Snack Maker Expects Big Growth From Whole Foods

A South Dakota company created to provide a healthy snack for American Indians expects its sales to grow by a third this year after seeing its product picked up by national grocery chain Whole Foods Markets.

SIOUX FALLS, S.D. (AP) — A South Dakota company created to provide a healthy snack for American Indians expects its sales to grow by a third this year after seeing its product picked up by national grocery chain Whole Foods Markets.

The development also could lead to more hiring at Native American Natural Foods in Kyle, adding valuable jobs on the Pine Ridge Reservation, which encompasses some of the poorest counties in the United States.

Native American Natural Foods produces Tanka Bars, which are made with bison meat and cranberries.
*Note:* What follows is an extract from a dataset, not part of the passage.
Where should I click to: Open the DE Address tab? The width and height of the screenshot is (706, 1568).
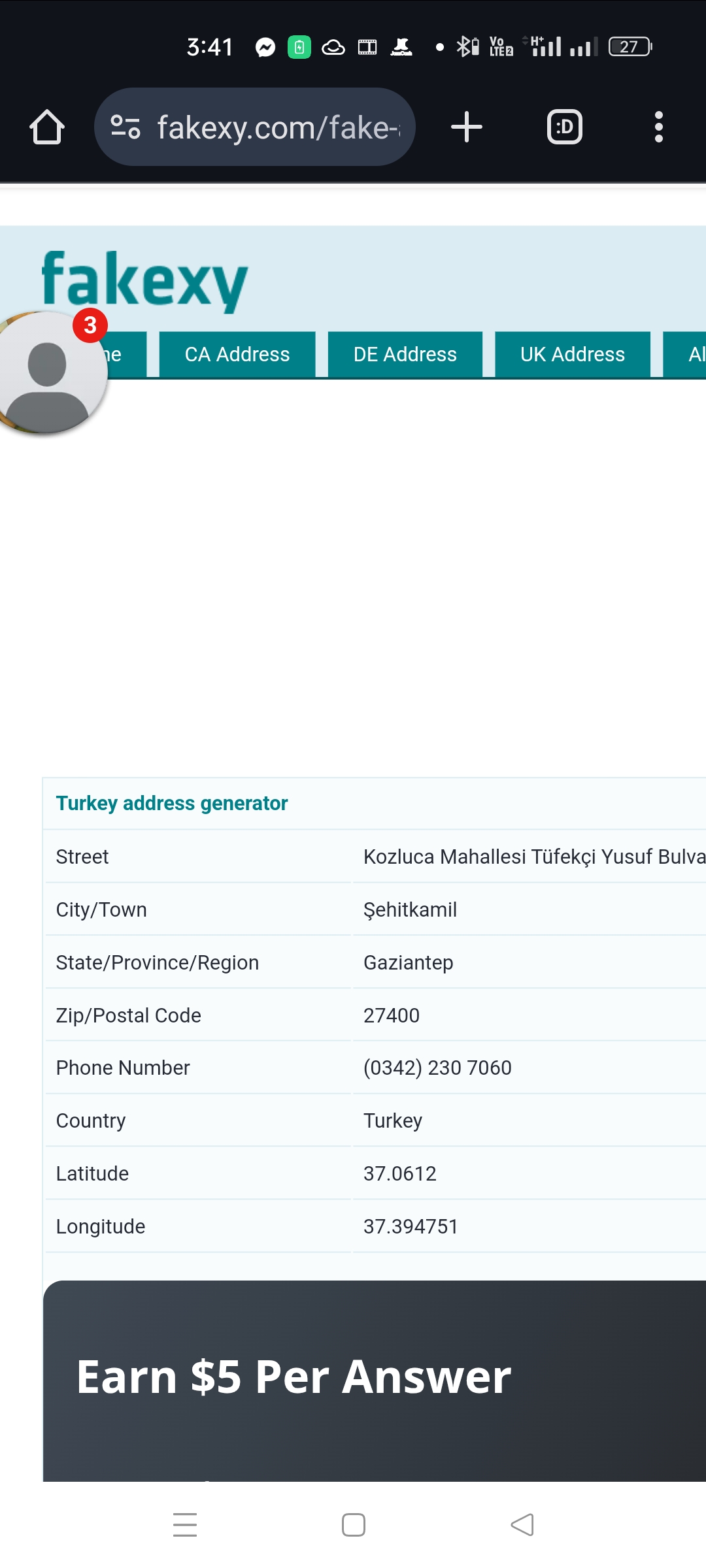(x=405, y=354)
The high-protein, 70-calorie snack bars are based on the traditional Lakota food called wasna.

The company sold 1 million units of Tanka products, which include bars and packages of smaller bites, last year and expects that to increase by a third this year with sales at Whole Foods, co-owner Mark Tilsen said. The products are sold at 3,500 stores nationwide and online, including 67 Whole Foods stores in the Northeast and South.

Whole Foods began selling the bars late last year, and its stores in other regions are expected to add them before the end of this year, Tilsen said.

"It's wonderful when you see a company — start it from scratch — see it grow from consumer direct and then distribution and then products go out to retailers. And then we see it get to chains," co-owner Karlene Hunter said. "Whole Foods was just sort of icing on the cake and exemplifies all the work the company has been doing and fruits of the labor."

With the increased sales, the company hopes to hire four or five more full-time employees by the end of the year, Tilsen said. Native American Natural Foods started with four employees in 2005 and has grown to 16 full-time and several part-time workers.

Theo Weening, global meat coordinator at Whole Foods, said the company became interested three or four years ago in offering Tanka Bars as part of its growing selection of buffalo products.

Weening said he likes the story behind the bar and the positive effect the company is having on the Pine Ridge community.

"I'd like to expand on it," he said.

Unlike the term organic, which is federally regulated, there's no official definition of natural food. However, Whole Foods has its own standards, and it took about two years for Native American Natural Foods to meet all the requirements, including having its plant certified, Tilsen said.

The payoff comes with access to a much broader market.

"Native American communities only represent 2 percent of the country," Tilsen said. "As we try to become a national natural brand, Whole Foods is the leader."

Michael Watson is the type of customer Native American Natural Foods hopes to attract with sales at Whole Foods.

He's not Native American, and he's never been to an American Indian reservation. Yet the 20-year-old University of Florida junior became hooked on Tanka Bars after his aunt gave him a box for Christmas. Since then, many of his fraternity brothers have become fans too and ordered their own supply online.

"It feels like a much more natural type of food," Watson said. "But what I like most is (that) it's a very American product."

His aunt, Ellen Harvey, 56, of Freehold, N.J., said she bought two boxes of bars to distribute as gifts to her family after learning about them from story about the Pine Ridge Reservation on ABC's "20/20."

"They're producing a quality product based on their heritage and putting people to work for everyone's benefit. I know buffalo is a good lean meat with a lot of nutrition in it," Harvey said. "I wanted to do my bit to help."